[Data records]
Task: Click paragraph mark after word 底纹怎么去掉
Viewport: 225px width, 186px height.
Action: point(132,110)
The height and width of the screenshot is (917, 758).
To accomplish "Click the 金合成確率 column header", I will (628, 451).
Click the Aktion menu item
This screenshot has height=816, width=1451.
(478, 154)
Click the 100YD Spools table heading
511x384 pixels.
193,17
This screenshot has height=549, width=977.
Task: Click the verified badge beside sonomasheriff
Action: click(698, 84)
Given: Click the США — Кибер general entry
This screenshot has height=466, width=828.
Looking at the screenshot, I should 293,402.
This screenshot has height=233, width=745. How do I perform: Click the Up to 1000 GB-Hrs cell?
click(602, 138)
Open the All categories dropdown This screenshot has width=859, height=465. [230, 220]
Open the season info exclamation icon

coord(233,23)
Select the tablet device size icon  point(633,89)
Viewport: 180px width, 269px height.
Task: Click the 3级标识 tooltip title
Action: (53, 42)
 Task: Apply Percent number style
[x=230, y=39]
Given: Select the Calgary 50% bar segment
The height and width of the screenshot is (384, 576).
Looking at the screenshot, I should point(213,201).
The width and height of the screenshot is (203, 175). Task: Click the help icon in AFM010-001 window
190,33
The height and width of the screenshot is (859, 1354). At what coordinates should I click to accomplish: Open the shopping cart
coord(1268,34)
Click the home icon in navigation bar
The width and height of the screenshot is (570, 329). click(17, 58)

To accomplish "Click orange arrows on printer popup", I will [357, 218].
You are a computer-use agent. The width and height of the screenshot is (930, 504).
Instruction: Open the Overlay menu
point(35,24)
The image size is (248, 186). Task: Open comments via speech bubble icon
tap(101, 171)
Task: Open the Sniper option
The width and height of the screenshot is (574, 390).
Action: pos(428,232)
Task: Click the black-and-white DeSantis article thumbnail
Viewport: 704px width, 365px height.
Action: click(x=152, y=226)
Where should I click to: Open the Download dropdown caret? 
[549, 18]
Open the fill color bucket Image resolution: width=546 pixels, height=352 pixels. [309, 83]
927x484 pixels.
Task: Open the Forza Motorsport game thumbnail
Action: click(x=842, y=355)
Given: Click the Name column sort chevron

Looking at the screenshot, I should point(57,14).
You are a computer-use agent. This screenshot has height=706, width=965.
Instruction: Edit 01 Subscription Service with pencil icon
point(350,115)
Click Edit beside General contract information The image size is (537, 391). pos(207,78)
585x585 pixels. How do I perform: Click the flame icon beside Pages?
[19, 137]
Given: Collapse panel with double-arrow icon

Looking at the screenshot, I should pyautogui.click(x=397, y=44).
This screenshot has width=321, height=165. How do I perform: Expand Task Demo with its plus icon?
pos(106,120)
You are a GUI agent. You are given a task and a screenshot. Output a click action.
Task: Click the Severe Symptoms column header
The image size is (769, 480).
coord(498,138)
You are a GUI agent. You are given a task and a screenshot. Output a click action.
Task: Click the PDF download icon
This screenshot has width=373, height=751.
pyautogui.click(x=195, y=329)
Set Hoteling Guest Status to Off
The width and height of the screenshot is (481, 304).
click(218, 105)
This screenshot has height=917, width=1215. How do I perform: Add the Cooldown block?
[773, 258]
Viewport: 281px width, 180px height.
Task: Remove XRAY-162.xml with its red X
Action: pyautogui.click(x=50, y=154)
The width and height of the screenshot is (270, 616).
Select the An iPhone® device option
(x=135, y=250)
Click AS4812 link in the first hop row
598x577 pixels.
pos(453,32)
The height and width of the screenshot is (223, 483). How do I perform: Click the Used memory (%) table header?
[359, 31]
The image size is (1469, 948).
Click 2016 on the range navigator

- **Description of the task**: Retype exactly. Start at the line with "This screenshot has width=373, height=751." and stop at the last line of the data.

- **Final answer**:
This screenshot has width=373, height=751.
pyautogui.click(x=195, y=329)
Set Hoteling Guest Status to Off
The width and height of the screenshot is (481, 304).
click(218, 105)
This screenshot has height=917, width=1215. How do I perform: Add the Cooldown block?
[773, 258]
Viewport: 281px width, 180px height.
Task: Remove XRAY-162.xml with its red X
Action: pyautogui.click(x=50, y=154)
The width and height of the screenshot is (270, 616).
Select the An iPhone® device option
(x=135, y=250)
Click AS4812 link in the first hop row
598x577 pixels.
pos(453,32)
The height and width of the screenshot is (223, 483). How do I perform: Click the Used memory (%) table header?
[359, 31]
The image size is (1469, 948).
Click 2016 on the range navigator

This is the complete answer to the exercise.